**Activity:** Output the records below verbatim, minus the pictures.

/---

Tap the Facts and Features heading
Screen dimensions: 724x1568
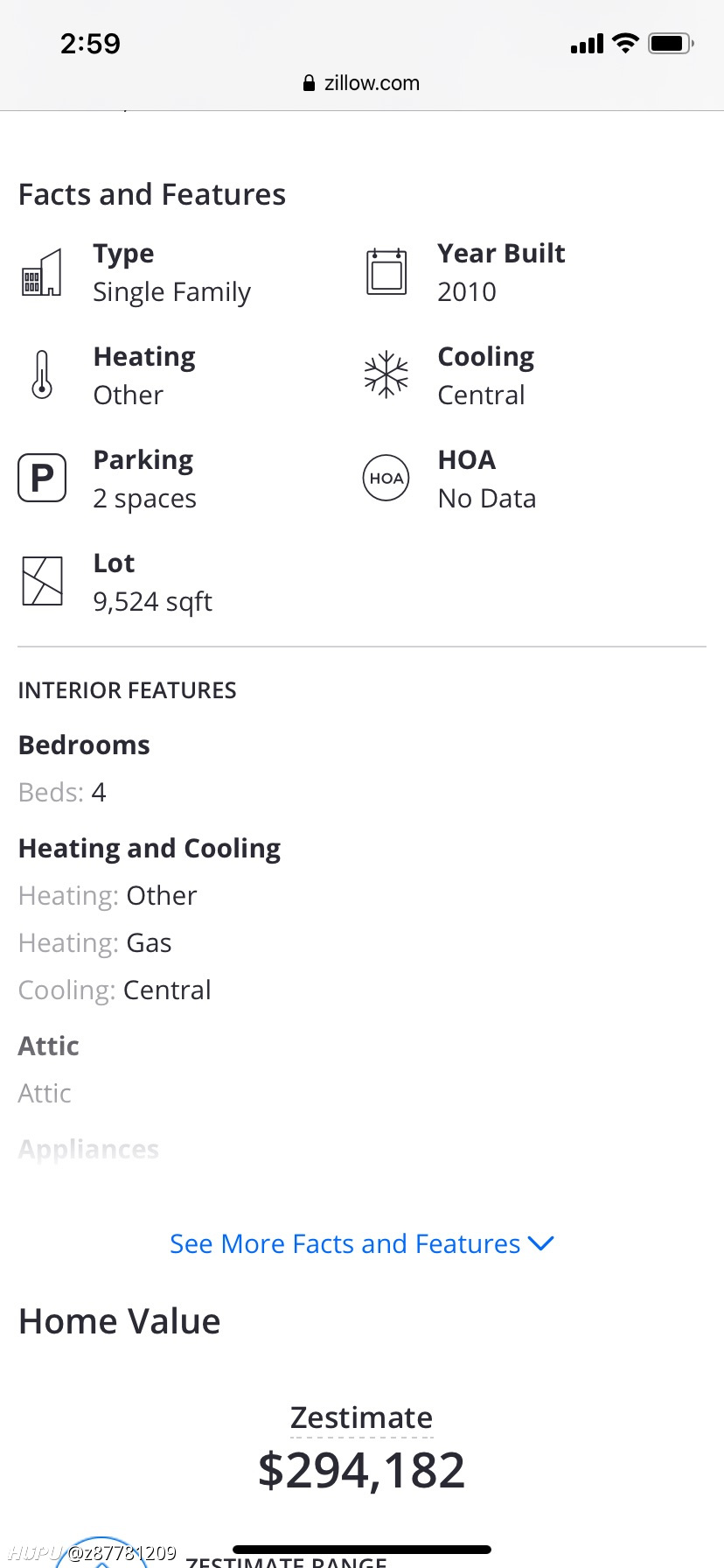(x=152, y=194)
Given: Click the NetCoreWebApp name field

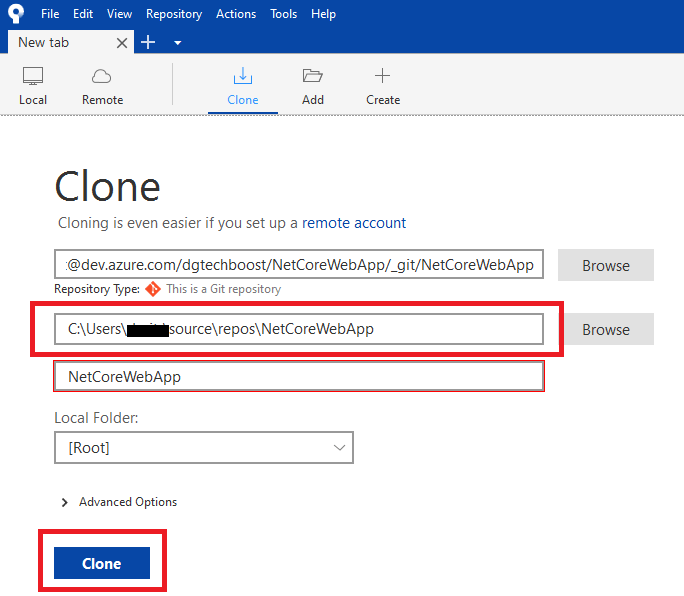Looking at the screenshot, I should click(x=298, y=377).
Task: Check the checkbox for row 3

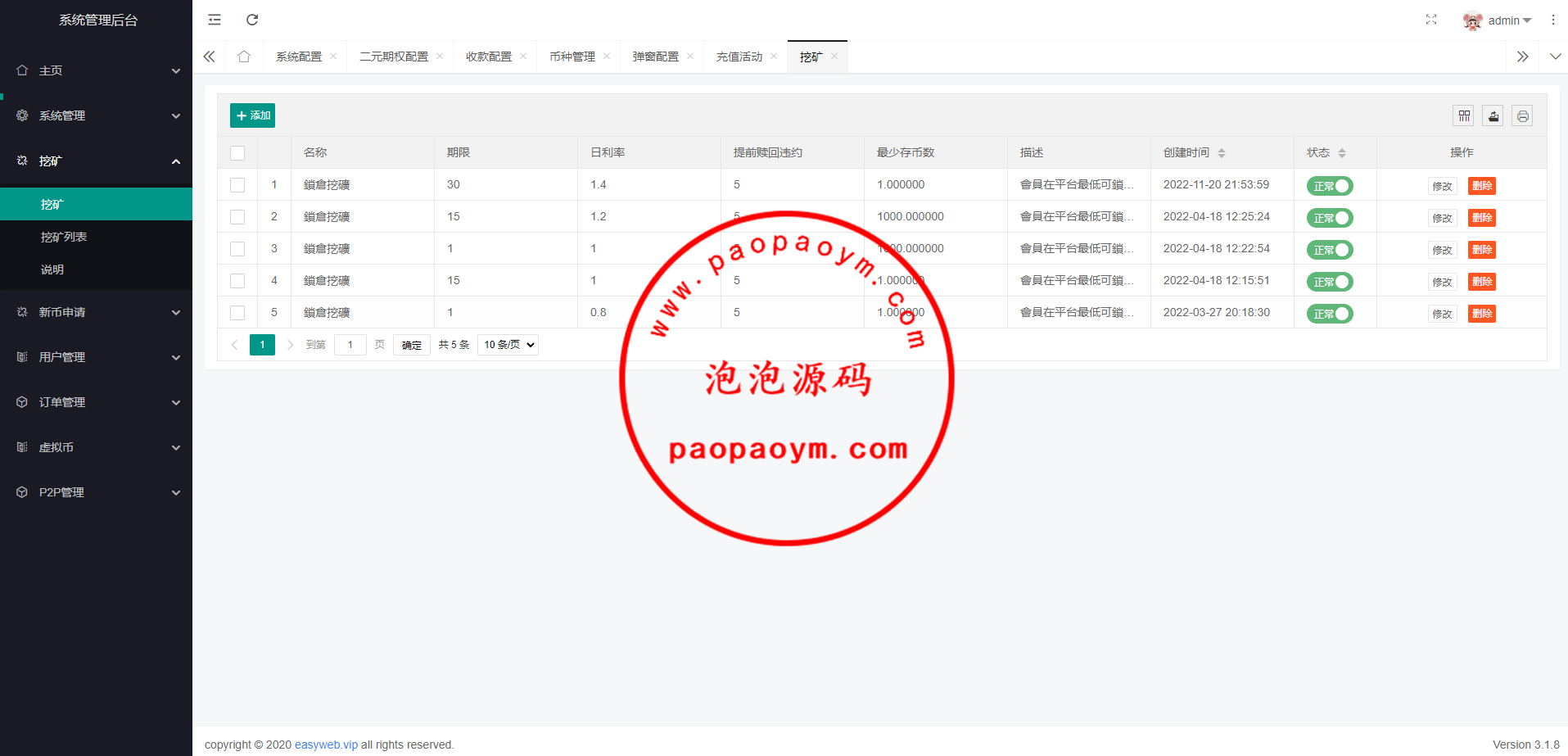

\---

**Written reply:**
Tap the Facts and Features heading
Screen dimensions: 724x1568
(x=152, y=194)
Given: Click the NetCoreWebApp name field

Looking at the screenshot, I should click(x=298, y=377).
Task: Check the checkbox for row 3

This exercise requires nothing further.